The announcement, however, is hardly praiseworthy, and its uncritical reception would entrench the most pernicious aspects of the Saudi-led coalition’s blockade of Yemen. Not only does it subtly reinforce a status quo that has brought 8.4 million to the brink of famine, it also undermines a rigorous UN inspections regime and continues to position the Saudi government as ultimate arbiter of whether civilians, caught between coalition bombs and Houthi repression, live or die.
First, the assertion that the coalition is “continuing” Hudaydah’s opening to humanitarian supplies and commercial goods is thin. Since mid-November, the Saudi government has promised to restore humanitarian and commercial access to Hudaydah port, the nation’s largest entrypoint for some 70 percent of Yemen’s food imports and the bulk of its fuel and medical supplies as well. Since mid-November, international humanitarian organizations and UN agencies have asked when this access will be granted to more than a handful of vessels. Most crippling is the continued refusal of fuel, which, as of December 19, Oxfam states is ongoing; fuel shortages have severely curtailed access to power, transportation to remote areas in significant need of humanitarian help, and the flow of clean drinking water.
Second, the reference to “implement[ing] the proposals of the Special Envoy of the Secretary General for Yemen concerning the port of Hudaydah” needlessly questions the United Nations’ already considerable inspection efforts. Beginning in the spring of 2016, the United Nations has worked with coalition governments to implement the UN Verification and Inspection Mechanism for Yemen (UNVIM). UNVIM rigorously vets vessels attempting to dock at Hudaydah and other Yemeni Red Sea ports, accepting requests for clearance and inspecting questionable shipments. A January 2017 report from the UN Office for the Coordination of Humanitarian Affairs attests to UNVIM’s thoroughness: 394 requests processed, 324 vessels cleared, 21 vessels submitted to inspection. Even prior to November, the coalition imposed additional inspection measures, interminable wait periods, and all manner of bureaucratic red tape on humanitarian and commercial vessels attempting to dock at the major Red Sea ports of Hudaydah and Saleef, duplicate measures that spoiled food and wasted medicines that could have curbed the sharpest edges of Yemen’s crises. To date, Saudi Arabia has not presented any substantial complaints about UNVIM’s efficacy, or any acceptable justification for these obstructions, which have nothing to do with interdicting weapons or contraband.

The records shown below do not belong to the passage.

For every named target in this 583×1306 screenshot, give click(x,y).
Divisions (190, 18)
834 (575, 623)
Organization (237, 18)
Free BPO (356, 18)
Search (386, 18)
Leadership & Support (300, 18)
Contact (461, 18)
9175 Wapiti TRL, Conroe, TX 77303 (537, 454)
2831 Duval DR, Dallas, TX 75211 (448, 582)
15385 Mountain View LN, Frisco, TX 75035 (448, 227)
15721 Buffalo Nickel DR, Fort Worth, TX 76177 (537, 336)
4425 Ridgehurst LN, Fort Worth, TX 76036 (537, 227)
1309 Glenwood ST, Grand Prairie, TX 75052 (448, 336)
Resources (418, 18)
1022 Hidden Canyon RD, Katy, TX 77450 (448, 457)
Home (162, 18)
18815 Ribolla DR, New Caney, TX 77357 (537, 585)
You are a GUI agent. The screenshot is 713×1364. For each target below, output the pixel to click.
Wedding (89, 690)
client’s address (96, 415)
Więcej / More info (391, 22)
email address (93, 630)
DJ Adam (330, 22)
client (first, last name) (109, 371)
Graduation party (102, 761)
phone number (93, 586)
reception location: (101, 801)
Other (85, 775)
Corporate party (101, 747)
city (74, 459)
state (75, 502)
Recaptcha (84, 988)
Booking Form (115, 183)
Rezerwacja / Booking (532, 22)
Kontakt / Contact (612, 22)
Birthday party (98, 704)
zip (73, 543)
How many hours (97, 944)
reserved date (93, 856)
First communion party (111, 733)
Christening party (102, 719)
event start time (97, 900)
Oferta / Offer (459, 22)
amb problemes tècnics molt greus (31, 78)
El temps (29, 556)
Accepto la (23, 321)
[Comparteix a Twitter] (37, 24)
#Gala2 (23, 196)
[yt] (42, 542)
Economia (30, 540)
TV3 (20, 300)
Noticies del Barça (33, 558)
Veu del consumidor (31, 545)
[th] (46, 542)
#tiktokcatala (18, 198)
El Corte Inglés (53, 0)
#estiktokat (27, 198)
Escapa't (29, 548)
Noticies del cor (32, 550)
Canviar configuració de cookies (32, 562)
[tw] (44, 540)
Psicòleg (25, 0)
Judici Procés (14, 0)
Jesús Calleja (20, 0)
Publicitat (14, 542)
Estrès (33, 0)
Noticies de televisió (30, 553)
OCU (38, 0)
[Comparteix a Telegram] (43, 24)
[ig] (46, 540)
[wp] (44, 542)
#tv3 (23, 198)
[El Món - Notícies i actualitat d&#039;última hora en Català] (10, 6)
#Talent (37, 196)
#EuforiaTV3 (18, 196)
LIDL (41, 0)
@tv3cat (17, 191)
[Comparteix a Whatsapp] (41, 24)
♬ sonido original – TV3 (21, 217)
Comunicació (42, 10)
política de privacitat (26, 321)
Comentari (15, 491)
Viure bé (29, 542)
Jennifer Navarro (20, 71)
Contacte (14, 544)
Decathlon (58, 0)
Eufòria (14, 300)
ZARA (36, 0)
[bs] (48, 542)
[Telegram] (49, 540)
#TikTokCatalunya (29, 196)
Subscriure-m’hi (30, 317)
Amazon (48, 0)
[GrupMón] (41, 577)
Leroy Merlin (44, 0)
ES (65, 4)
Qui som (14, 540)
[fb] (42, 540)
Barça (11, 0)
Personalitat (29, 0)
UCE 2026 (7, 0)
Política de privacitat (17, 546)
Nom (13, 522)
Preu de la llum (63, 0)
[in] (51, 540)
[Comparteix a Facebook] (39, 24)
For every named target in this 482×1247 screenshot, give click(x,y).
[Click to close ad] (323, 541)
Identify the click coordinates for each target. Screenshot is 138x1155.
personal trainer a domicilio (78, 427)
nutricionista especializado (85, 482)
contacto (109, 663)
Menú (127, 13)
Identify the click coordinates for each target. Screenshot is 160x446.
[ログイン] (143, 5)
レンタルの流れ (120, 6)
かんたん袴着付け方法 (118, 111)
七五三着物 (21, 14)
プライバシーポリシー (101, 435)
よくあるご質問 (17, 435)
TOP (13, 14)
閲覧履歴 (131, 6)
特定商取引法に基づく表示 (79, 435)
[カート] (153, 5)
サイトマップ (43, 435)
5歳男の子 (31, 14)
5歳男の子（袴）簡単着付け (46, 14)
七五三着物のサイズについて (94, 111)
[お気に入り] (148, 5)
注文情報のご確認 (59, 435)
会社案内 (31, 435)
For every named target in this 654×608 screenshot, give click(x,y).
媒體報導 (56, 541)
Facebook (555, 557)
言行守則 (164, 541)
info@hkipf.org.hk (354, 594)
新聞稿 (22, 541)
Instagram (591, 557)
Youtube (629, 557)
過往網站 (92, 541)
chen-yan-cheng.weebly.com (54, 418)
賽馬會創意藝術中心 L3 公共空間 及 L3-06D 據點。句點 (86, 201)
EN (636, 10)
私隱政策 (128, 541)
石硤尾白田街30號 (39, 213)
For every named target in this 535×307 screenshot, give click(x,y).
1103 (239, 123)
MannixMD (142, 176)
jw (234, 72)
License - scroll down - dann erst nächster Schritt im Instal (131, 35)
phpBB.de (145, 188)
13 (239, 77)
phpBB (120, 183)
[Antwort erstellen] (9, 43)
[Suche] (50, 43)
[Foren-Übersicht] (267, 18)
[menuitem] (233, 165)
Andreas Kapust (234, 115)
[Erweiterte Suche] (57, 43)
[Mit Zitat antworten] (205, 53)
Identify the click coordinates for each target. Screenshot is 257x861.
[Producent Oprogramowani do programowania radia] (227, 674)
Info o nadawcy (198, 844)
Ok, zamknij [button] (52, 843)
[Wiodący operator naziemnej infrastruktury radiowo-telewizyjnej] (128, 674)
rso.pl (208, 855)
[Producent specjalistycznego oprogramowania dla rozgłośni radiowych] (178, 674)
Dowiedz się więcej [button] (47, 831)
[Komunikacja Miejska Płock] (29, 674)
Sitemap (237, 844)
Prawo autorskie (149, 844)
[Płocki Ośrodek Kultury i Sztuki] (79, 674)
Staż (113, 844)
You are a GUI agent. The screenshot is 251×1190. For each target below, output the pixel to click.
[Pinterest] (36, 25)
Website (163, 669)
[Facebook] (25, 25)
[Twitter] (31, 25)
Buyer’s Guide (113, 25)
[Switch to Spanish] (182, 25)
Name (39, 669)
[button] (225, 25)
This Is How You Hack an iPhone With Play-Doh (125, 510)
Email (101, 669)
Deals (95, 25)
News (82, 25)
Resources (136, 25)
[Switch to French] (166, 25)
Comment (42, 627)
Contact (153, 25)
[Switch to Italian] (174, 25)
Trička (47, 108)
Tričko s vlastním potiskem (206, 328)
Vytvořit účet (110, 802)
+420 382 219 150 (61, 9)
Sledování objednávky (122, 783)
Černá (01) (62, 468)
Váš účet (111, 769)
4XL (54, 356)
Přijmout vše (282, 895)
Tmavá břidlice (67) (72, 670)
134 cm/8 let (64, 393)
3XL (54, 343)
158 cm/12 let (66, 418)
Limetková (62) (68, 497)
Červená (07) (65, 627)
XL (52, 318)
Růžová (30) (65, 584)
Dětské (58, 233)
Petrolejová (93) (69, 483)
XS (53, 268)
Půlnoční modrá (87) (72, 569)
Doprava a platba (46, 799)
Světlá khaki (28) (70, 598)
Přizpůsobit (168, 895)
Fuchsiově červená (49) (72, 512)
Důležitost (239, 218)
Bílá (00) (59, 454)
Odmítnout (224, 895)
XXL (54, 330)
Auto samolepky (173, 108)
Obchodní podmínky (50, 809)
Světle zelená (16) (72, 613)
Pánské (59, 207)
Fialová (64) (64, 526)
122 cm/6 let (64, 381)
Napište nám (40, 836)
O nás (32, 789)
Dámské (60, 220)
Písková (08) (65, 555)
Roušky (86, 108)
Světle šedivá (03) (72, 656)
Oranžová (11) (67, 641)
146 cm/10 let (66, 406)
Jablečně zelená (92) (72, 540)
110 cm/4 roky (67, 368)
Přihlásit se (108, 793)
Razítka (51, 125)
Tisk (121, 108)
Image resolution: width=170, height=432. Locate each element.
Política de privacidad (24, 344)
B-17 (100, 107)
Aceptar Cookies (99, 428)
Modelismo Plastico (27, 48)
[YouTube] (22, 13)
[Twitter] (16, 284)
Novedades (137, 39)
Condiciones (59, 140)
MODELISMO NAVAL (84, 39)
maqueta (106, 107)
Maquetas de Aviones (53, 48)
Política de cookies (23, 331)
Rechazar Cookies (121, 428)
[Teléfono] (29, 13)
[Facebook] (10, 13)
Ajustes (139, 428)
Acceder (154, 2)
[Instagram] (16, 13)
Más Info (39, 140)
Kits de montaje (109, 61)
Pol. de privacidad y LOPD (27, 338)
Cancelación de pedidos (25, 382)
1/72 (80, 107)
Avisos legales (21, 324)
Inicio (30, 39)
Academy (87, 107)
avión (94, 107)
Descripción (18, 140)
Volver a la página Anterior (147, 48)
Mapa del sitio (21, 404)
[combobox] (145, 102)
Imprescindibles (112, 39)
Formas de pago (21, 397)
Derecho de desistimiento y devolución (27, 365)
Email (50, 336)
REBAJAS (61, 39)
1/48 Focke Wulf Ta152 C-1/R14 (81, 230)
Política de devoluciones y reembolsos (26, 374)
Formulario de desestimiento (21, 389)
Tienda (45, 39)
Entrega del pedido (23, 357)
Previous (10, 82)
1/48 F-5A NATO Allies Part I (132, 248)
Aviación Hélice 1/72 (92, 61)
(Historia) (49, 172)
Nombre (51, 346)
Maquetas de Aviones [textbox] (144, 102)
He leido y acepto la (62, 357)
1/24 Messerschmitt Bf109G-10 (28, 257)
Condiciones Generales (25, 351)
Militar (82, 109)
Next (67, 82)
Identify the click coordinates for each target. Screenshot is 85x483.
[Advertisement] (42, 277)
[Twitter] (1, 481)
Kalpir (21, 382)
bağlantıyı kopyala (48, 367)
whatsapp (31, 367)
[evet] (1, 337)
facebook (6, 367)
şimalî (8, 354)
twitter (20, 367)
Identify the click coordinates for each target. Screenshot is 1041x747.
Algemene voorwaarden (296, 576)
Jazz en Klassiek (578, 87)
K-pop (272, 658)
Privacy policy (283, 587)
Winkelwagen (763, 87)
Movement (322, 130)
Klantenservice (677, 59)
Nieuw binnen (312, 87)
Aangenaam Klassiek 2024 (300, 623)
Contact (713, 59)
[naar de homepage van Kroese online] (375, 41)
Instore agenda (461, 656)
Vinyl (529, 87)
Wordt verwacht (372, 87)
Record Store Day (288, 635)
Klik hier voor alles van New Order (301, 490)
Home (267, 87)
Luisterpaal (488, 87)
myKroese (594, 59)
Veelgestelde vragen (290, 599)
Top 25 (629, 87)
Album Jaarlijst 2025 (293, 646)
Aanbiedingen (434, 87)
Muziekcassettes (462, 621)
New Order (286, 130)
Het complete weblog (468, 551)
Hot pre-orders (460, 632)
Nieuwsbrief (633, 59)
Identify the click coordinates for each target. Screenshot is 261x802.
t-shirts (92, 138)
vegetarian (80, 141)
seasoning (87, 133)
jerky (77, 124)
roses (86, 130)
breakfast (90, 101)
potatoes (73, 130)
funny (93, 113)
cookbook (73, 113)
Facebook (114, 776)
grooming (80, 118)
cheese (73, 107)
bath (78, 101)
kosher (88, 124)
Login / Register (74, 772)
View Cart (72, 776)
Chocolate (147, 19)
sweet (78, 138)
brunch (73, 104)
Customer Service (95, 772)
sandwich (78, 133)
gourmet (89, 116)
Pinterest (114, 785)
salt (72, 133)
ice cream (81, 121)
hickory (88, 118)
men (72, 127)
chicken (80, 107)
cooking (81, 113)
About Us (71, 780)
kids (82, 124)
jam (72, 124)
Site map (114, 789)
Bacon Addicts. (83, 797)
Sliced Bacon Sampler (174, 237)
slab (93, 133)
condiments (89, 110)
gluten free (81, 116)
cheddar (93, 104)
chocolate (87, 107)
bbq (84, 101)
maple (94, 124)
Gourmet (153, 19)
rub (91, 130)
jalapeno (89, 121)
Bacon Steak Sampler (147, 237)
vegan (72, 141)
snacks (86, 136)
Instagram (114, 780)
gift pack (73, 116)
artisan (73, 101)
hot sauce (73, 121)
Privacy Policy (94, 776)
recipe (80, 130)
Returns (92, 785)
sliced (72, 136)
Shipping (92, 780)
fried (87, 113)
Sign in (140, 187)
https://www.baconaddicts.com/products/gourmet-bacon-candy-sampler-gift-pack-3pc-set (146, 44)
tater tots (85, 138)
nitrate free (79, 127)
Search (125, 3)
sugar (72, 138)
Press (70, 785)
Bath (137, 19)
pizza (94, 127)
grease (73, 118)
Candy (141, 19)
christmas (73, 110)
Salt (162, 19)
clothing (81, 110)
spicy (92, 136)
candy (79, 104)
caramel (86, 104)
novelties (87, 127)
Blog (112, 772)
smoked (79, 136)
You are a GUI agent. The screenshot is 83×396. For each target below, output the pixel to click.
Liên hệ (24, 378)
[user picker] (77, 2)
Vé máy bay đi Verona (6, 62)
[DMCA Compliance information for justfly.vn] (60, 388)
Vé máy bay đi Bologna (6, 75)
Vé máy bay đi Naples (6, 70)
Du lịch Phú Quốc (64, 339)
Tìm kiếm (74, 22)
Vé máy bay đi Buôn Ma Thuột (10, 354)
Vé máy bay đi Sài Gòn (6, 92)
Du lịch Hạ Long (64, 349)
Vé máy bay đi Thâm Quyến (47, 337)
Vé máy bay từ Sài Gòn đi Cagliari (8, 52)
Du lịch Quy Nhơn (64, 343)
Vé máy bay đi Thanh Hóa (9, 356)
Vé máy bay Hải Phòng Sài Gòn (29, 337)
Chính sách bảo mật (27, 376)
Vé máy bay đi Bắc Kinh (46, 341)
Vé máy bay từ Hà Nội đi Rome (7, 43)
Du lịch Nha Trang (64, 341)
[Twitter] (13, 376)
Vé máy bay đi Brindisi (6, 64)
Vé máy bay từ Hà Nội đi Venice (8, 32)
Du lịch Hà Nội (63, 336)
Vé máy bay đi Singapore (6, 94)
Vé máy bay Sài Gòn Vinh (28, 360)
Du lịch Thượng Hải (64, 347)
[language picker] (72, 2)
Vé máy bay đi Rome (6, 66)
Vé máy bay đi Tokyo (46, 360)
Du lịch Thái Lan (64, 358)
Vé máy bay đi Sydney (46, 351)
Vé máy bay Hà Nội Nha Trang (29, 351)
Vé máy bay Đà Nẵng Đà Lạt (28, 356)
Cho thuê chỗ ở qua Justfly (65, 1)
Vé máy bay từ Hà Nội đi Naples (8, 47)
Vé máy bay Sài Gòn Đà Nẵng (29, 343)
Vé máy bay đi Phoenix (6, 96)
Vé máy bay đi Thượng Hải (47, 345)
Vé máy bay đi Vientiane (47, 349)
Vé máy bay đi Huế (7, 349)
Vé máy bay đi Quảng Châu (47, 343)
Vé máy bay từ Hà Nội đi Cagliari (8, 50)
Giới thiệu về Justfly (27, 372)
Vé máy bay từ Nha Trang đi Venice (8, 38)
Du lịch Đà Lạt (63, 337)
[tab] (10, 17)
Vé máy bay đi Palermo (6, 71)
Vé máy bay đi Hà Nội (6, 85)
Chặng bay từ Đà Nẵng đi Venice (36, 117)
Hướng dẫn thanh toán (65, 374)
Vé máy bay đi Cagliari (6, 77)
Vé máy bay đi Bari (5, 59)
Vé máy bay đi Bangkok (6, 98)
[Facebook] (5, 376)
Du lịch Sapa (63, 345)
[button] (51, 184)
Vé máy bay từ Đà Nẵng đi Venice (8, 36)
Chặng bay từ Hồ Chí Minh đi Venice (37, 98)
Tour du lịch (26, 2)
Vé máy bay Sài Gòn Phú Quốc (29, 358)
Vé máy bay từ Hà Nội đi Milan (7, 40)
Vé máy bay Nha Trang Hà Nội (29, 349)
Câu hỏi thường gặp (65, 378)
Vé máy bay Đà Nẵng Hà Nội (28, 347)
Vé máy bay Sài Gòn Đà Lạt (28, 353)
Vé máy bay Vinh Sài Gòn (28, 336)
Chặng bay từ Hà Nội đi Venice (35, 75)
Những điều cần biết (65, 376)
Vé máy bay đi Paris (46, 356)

Finally, the Saudi government’s 30-day window for eased humanitarian and commercial access reads more like a threat than a promise. Yemen’s Red Sea ports are a lifeline to 75 percent of the nation’s populations, not a humanitarian switch that the coalition can flip on and off depending upon whether its members find political conditions favorable. Under international humanitarian law, Saudi Arabia and other coalition members are obligated to facilitate the free access of relief for civilians in need. Saudi officials can mouth platitudes about assisting “the brotherly Yemeni people” and rhetorically distinguish civilians from Houthi insurgents; but conditioning assistance upon nebulous inspection improvements via an arbitrary time limit threatens the former while doing nothing to weaken the position of the latter.
If, in the coming days, the Saudi government does truly lift its blockade and permit humanitarian and commercial shipments to pass through Hudaydah and other Red Sea ports at the required pace, it will save thousands of Yemenis in Houthi-controlled territory, serve as a first step to de-escalating the conflict, and elicit real sighs of relief from the international community. If the United States and others recognize rhetoric over material progress, however, they will further establish the Saudi government as the ultimate administrator of the global humanitarian response to Yemen’s crises, a role it has abused with abandon.